The current terms of section 44346 closely track the provisions of the statute considered in Newland. Here, we are given that the applicant’s “probation has been terminated and the information or accusation has been dismissed pursuant to Section 1203.4 of the Penal Code.” (§ 44346, subd. (b).) As in Newland, it would constitute a violation of the constitutional equal protection clause to discriminate against those convicted of misdemeanors by denying them teacher credentials simply because they are unable to obtain a certificate of rehabilitation and pardon that is available to those convicted of felonies.

Accordingly, under the terms of section 44346, the Commission is not required to deny a credential to an applicant who has been convicted of a sex offense listed in section 44010 if the person’s probation has been terminated and the information or accusation has been dismissed, even though the applicant has not obtained a certificate of rehabilitation and pardon because the offense was a misdemeanor instead of a felony.

As for the provisions of section 44346.1, they, like the related provisions of section 44346, must be construed in light of the Newland decision. “[W]e interpret a statute in context, examining other legislation on the same subject, to determine the Legislature’s probable intent. [Citations.]” (California Teachers Assn. v.
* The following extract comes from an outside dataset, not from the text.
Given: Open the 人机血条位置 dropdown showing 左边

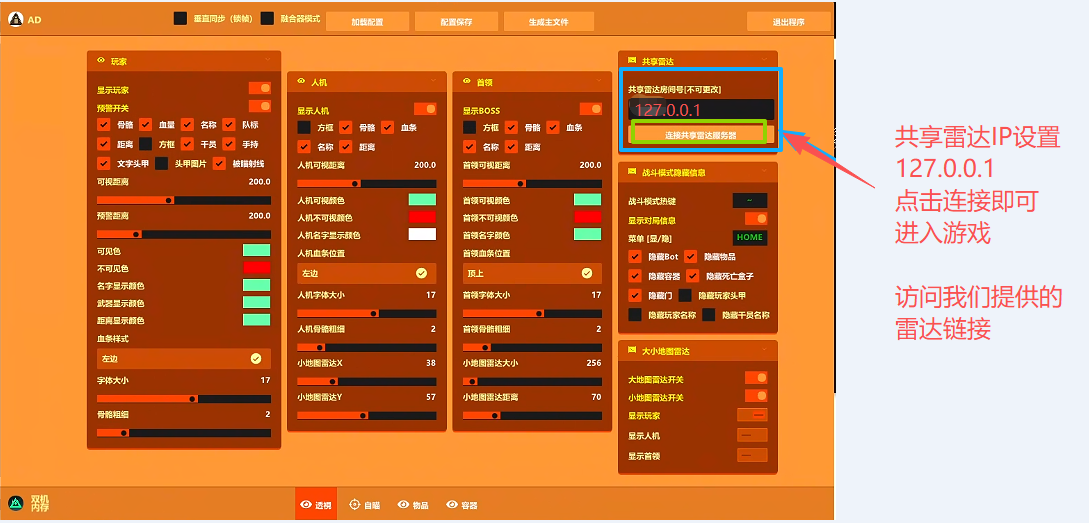Looking at the screenshot, I should pyautogui.click(x=366, y=273).
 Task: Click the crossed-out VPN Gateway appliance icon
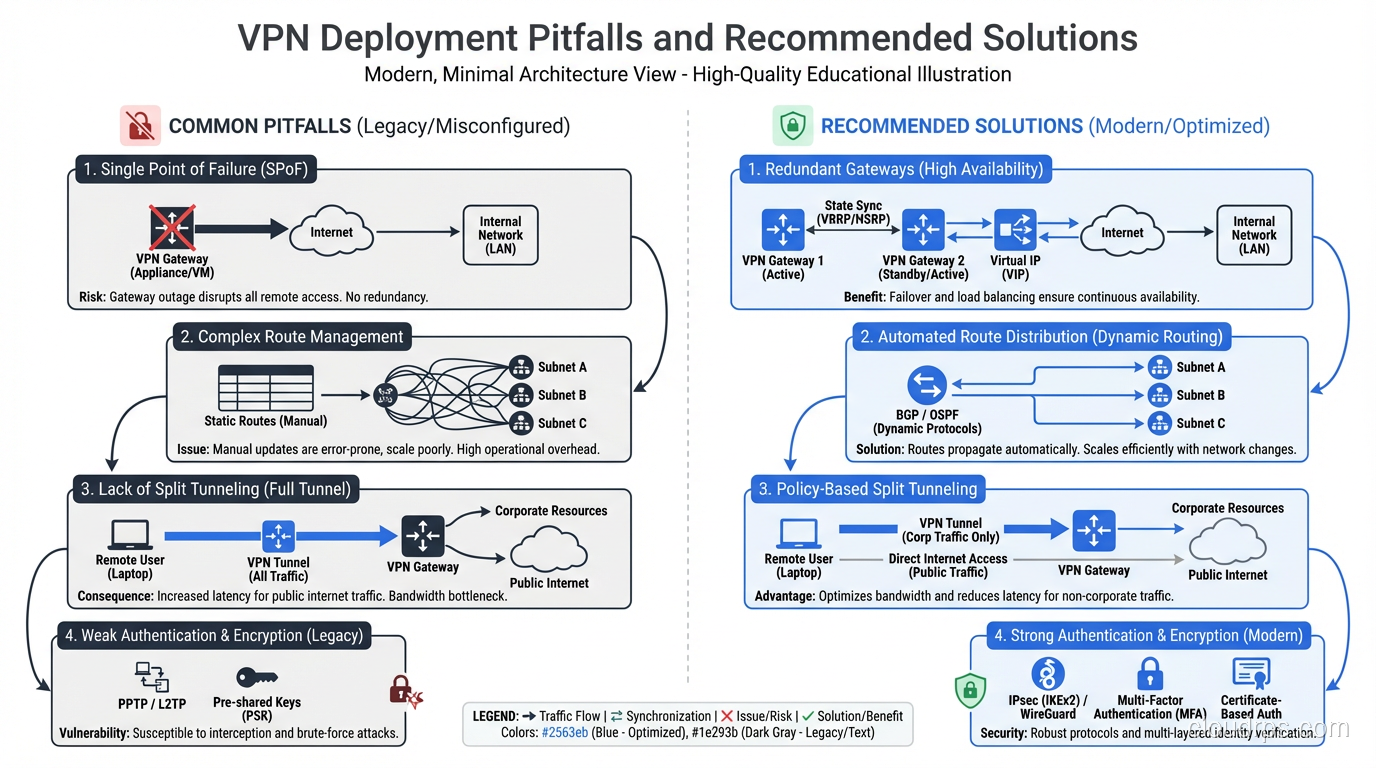click(x=171, y=229)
Governing Bd. of Rialto Unified School Dist. (1997) 14 Cal.4th 627, 642.) “`Words must be construed in context, and statutes must be harmonized, both internally and with each other, to the extent possible.'” (Woods v. Young (1991)53 Cal.3d 315, 323.) “[I]t is presumed the Legislature intended reasonable results consistent with its expressed purpose, not absurd consequences. [Citations.]” (Harris v. Capital Growth Investors XIV (1991) 52 Cal.3d 1142, 1165.)
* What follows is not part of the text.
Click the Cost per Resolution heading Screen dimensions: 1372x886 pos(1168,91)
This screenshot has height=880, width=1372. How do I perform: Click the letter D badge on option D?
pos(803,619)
Applying the rationale of the Newland decision, we find that in construing the terms of section 44346.1, it would be unconstitutional to discriminate against those convicted of misdemeanors by denying them teacher credentials simply because they are unable to obtain a certificate of rehabilitation and pardon that is available to those convicted of felonies. Similar to the provisions of section44346, this certificate qualification must be found to be inapplicable where the applicant was convicted of a crime set forth in subdivision (a) of section 44424, the crime was not a violent or serious felony, but the applicant is not eligible to seek a certificate of rehabilitation and pardon because the offense was a misdemeanor instead of a felony.

In answer to the question presented, therefore, we conclude that the Commission is not required to deny a credential to an applicant who has been convicted of a sex offense listed in sections 44010 and44424 that is not specified as a “violent or serious felony,” where the applicant’s probation has been terminated, and the information or accusation has been dismissed, but the applicant is not eligible to seek a certificate of rehabilitation and pardon because the offense was a misdemeanor instead of a felony.

[fn1] All references hereafter to the Education Code are by section number only.